REQUIRED WORK: First find the line with "Instruction: Follow Kyle Orton" in the entries below, then set down exactly every line through the line with "This screenshot has height=780, width=871.", that line included.

SUPPLIED MATERIAL Start Marker

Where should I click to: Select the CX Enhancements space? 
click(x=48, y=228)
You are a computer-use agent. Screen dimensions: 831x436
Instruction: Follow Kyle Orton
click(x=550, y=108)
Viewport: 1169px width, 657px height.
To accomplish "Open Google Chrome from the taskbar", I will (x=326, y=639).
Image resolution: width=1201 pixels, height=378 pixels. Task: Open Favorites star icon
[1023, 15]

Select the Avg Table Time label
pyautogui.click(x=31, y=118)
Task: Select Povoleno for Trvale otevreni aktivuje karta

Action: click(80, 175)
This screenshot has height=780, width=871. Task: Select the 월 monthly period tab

SUPPLIED MATERIAL End Marker
SUPPLIED MATERIAL Start Marker

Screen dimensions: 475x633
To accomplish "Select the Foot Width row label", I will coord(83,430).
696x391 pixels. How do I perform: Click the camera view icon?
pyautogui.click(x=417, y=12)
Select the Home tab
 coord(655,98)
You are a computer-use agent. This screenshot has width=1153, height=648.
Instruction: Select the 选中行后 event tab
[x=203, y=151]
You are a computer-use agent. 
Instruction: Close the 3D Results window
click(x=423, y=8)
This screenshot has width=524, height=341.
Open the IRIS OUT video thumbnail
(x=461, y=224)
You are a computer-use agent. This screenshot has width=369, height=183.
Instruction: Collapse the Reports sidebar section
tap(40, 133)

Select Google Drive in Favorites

SUPPLIED MATERIAL End Marker

TASK RESULT:
Instruction: Follow Kyle Orton
click(x=550, y=108)
Viewport: 1169px width, 657px height.
To accomplish "Open Google Chrome from the taskbar", I will (x=326, y=639).
Image resolution: width=1201 pixels, height=378 pixels. Task: Open Favorites star icon
[1023, 15]

Select the Avg Table Time label
pyautogui.click(x=31, y=118)
Task: Select Povoleno for Trvale otevreni aktivuje karta

Action: click(80, 175)
This screenshot has height=780, width=871. Task: Select the 월 monthly period tab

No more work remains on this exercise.